▸ **Entries provided**

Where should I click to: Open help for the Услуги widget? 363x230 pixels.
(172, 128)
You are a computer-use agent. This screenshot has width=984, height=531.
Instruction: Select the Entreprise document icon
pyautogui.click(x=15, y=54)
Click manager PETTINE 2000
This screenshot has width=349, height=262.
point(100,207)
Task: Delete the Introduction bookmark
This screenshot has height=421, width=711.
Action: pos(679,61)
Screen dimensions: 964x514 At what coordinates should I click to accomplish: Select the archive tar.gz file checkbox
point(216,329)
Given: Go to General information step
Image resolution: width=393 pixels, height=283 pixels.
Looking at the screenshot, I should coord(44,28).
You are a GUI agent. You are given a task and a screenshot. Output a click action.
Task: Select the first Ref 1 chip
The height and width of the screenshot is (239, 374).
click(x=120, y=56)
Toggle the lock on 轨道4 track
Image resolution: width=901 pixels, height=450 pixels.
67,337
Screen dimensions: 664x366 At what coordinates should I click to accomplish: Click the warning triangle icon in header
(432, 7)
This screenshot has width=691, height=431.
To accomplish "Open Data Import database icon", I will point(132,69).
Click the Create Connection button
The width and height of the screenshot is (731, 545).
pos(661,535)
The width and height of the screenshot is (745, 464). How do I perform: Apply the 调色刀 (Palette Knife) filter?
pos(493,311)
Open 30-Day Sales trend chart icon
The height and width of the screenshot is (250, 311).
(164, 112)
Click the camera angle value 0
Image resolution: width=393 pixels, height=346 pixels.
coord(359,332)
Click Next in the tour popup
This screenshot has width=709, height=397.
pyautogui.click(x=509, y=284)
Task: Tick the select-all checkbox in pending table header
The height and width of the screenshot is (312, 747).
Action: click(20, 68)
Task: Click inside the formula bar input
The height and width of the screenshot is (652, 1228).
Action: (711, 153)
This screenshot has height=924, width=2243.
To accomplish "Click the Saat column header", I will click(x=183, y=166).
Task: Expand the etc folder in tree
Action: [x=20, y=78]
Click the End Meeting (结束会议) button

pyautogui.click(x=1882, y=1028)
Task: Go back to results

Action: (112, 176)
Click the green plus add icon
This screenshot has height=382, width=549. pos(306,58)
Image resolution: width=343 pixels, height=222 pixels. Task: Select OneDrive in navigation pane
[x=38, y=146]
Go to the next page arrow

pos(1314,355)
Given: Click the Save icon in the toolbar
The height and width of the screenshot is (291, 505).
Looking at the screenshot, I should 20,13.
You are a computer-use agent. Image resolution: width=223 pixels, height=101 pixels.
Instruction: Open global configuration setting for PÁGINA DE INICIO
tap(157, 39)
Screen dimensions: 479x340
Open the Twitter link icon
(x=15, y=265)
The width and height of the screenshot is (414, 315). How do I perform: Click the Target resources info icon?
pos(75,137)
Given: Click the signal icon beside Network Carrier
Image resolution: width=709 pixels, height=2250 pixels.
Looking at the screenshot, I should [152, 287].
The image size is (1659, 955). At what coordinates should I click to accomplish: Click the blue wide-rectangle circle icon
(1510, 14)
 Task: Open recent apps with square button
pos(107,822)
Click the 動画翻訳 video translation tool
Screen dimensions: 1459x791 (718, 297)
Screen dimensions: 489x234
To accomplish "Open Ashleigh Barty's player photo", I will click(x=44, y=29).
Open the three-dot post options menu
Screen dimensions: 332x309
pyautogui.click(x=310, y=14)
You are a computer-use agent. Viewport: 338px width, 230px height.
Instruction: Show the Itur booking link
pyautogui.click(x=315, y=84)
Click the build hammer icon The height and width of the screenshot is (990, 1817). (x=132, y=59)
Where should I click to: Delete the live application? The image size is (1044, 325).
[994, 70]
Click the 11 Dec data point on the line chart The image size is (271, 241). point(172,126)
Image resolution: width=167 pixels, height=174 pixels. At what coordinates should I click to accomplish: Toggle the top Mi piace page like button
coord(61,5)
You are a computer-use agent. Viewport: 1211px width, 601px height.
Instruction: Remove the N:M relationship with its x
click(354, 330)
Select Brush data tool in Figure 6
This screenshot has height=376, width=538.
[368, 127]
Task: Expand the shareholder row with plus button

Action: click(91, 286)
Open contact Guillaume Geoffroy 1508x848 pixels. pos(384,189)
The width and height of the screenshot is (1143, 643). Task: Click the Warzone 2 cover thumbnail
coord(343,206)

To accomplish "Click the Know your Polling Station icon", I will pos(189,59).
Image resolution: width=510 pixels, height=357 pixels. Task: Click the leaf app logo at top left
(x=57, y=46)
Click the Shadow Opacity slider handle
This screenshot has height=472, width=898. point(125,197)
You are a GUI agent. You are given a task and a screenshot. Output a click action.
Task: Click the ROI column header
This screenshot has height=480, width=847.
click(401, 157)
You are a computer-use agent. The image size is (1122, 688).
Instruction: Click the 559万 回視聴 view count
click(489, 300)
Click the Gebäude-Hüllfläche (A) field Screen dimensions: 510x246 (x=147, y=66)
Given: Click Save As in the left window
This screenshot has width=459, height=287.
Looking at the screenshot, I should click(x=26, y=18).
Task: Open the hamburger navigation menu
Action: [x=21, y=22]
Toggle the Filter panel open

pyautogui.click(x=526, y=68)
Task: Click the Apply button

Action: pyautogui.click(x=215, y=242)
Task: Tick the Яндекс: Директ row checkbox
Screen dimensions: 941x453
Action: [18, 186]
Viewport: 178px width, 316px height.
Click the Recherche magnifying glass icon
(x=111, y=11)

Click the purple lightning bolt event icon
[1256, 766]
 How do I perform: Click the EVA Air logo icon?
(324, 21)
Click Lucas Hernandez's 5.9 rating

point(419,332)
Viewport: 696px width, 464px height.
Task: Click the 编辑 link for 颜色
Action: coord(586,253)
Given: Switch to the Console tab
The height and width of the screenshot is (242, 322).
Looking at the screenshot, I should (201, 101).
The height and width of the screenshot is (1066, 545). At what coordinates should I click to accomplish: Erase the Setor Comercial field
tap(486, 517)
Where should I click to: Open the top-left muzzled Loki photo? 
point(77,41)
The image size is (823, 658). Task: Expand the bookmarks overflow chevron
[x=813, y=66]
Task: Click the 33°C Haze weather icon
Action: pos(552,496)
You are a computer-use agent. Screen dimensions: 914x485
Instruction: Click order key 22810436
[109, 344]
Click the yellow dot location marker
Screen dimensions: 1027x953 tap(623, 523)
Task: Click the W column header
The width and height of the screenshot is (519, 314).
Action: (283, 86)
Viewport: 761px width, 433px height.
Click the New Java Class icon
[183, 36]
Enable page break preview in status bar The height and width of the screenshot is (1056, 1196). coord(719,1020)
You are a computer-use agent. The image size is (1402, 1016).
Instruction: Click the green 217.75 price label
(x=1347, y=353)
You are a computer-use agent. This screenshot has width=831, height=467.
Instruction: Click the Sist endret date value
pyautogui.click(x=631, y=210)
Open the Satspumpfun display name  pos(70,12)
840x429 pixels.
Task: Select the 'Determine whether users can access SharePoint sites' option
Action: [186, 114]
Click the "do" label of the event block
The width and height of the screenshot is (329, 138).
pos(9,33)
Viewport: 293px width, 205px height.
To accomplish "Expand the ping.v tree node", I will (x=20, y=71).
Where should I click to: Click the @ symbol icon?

▸ **Goal of the exercise**
Rewrite the records, replacing each "Instruction" with "Command" and leaving everything else unchanged.

▸ **Task response**
Where should I click to: Open help for the Услуги widget? 363x230 pixels.
(172, 128)
You are a computer-use agent. This screenshot has width=984, height=531.
Command: Select the Entreprise document icon
pyautogui.click(x=15, y=54)
Click manager PETTINE 2000
This screenshot has width=349, height=262.
point(100,207)
Task: Delete the Introduction bookmark
This screenshot has height=421, width=711.
Action: pos(679,61)
Screen dimensions: 964x514 At what coordinates should I click to accomplish: Select the archive tar.gz file checkbox
point(216,329)
Given: Go to General information step
Image resolution: width=393 pixels, height=283 pixels.
Looking at the screenshot, I should coord(44,28).
You are a GUI agent. You are given a task and a screenshot. Output a click action.
Task: Select the first Ref 1 chip
The height and width of the screenshot is (239, 374).
click(x=120, y=56)
Toggle the lock on 轨道4 track
Image resolution: width=901 pixels, height=450 pixels.
67,337
Screen dimensions: 664x366 At what coordinates should I click to accomplish: Click the warning triangle icon in header
(432, 7)
This screenshot has width=691, height=431.
To accomplish "Open Data Import database icon", I will point(132,69).
Click the Create Connection button
The width and height of the screenshot is (731, 545).
pos(661,535)
The width and height of the screenshot is (745, 464). How do I perform: Apply the 调色刀 (Palette Knife) filter?
pos(493,311)
Open 30-Day Sales trend chart icon
The height and width of the screenshot is (250, 311).
(164, 112)
Click the camera angle value 0
Image resolution: width=393 pixels, height=346 pixels.
coord(359,332)
Click Next in the tour popup
This screenshot has width=709, height=397.
pyautogui.click(x=509, y=284)
Task: Tick the select-all checkbox in pending table header
The height and width of the screenshot is (312, 747).
Action: click(20, 68)
Task: Click inside the formula bar input
The height and width of the screenshot is (652, 1228).
Action: (711, 153)
This screenshot has height=924, width=2243.
To accomplish "Click the Saat column header", I will click(x=183, y=166).
Task: Expand the etc folder in tree
Action: [x=20, y=78]
Click the End Meeting (结束会议) button

pyautogui.click(x=1882, y=1028)
Task: Go back to results

Action: (112, 176)
Click the green plus add icon
This screenshot has height=382, width=549. pos(306,58)
Image resolution: width=343 pixels, height=222 pixels. Task: Select OneDrive in navigation pane
[x=38, y=146]
Go to the next page arrow

pos(1314,355)
Given: Click the Save icon in the toolbar
The height and width of the screenshot is (291, 505).
Looking at the screenshot, I should 20,13.
You are a computer-use agent. Image resolution: width=223 pixels, height=101 pixels.
Command: Open global configuration setting for PÁGINA DE INICIO
tap(157, 39)
Screen dimensions: 479x340
Open the Twitter link icon
(x=15, y=265)
The width and height of the screenshot is (414, 315). How do I perform: Click the Target resources info icon?
pos(75,137)
Given: Click the signal icon beside Network Carrier
Image resolution: width=709 pixels, height=2250 pixels.
Looking at the screenshot, I should [152, 287].
The image size is (1659, 955). At what coordinates should I click to accomplish: Click the blue wide-rectangle circle icon
(1510, 14)
 Task: Open recent apps with square button
pos(107,822)
Click the 動画翻訳 video translation tool
Screen dimensions: 1459x791 (718, 297)
Screen dimensions: 489x234
To accomplish "Open Ashleigh Barty's player photo", I will click(x=44, y=29).
Open the three-dot post options menu
Screen dimensions: 332x309
pyautogui.click(x=310, y=14)
You are a computer-use agent. Viewport: 338px width, 230px height.
Command: Show the Itur booking link
pyautogui.click(x=315, y=84)
Click the build hammer icon The height and width of the screenshot is (990, 1817). (x=132, y=59)
Where should I click to: Delete the live application? The image size is (1044, 325).
[994, 70]
Click the 11 Dec data point on the line chart The image size is (271, 241). point(172,126)
Image resolution: width=167 pixels, height=174 pixels. At what coordinates should I click to accomplish: Toggle the top Mi piace page like button
coord(61,5)
You are a computer-use agent. Viewport: 1211px width, 601px height.
Command: Remove the N:M relationship with its x
click(354, 330)
Select Brush data tool in Figure 6
This screenshot has height=376, width=538.
[368, 127]
Task: Expand the shareholder row with plus button

Action: click(91, 286)
Open contact Guillaume Geoffroy 1508x848 pixels. pos(384,189)
The width and height of the screenshot is (1143, 643). Task: Click the Warzone 2 cover thumbnail
coord(343,206)

To accomplish "Click the Know your Polling Station icon", I will pos(189,59).
Image resolution: width=510 pixels, height=357 pixels. Task: Click the leaf app logo at top left
(x=57, y=46)
Click the Shadow Opacity slider handle
This screenshot has height=472, width=898. point(125,197)
You are a GUI agent. You are given a task and a screenshot. Output a click action.
Task: Click the ROI column header
This screenshot has height=480, width=847.
click(401, 157)
You are a computer-use agent. The image size is (1122, 688).
Command: Click the 559万 回視聴 view count
click(489, 300)
Click the Gebäude-Hüllfläche (A) field Screen dimensions: 510x246 (x=147, y=66)
Given: Click Save As in the left window
This screenshot has width=459, height=287.
Looking at the screenshot, I should click(x=26, y=18).
Task: Open the hamburger navigation menu
Action: [x=21, y=22]
Toggle the Filter panel open

pyautogui.click(x=526, y=68)
Task: Click the Apply button

Action: pyautogui.click(x=215, y=242)
Task: Tick the Яндекс: Директ row checkbox
Screen dimensions: 941x453
Action: [18, 186]
Viewport: 178px width, 316px height.
Click the Recherche magnifying glass icon
(x=111, y=11)

Click the purple lightning bolt event icon
[1256, 766]
 How do I perform: Click the EVA Air logo icon?
(324, 21)
Click Lucas Hernandez's 5.9 rating

point(419,332)
Viewport: 696px width, 464px height.
Task: Click the 编辑 link for 颜色
Action: coord(586,253)
Given: Switch to the Console tab
The height and width of the screenshot is (242, 322).
Looking at the screenshot, I should (201, 101).
The height and width of the screenshot is (1066, 545). At what coordinates should I click to accomplish: Erase the Setor Comercial field
tap(486, 517)
Where should I click to: Open the top-left muzzled Loki photo? 
point(77,41)
The image size is (823, 658). Task: Expand the bookmarks overflow chevron
[x=813, y=66]
Task: Click the 33°C Haze weather icon
Action: pos(552,496)
You are a computer-use agent. Screen dimensions: 914x485
Command: Click order key 22810436
[109, 344]
Click the yellow dot location marker
Screen dimensions: 1027x953 tap(623, 523)
Task: Click the W column header
The width and height of the screenshot is (519, 314).
Action: (283, 86)
Viewport: 761px width, 433px height.
Click the New Java Class icon
[183, 36]
Enable page break preview in status bar The height and width of the screenshot is (1056, 1196). coord(719,1020)
You are a computer-use agent. The image size is (1402, 1016).
Command: Click the green 217.75 price label
(x=1347, y=353)
You are a computer-use agent. This screenshot has width=831, height=467.
Command: Click the Sist endret date value
pyautogui.click(x=631, y=210)
Open the Satspumpfun display name  pos(70,12)
840x429 pixels.
Task: Select the 'Determine whether users can access SharePoint sites' option
Action: [186, 114]
Click the "do" label of the event block
The width and height of the screenshot is (329, 138).
pos(9,33)
Viewport: 293px width, 205px height.
To accomplish "Expand the ping.v tree node", I will (x=20, y=71).
Where should I click to: Click the @ symbol icon?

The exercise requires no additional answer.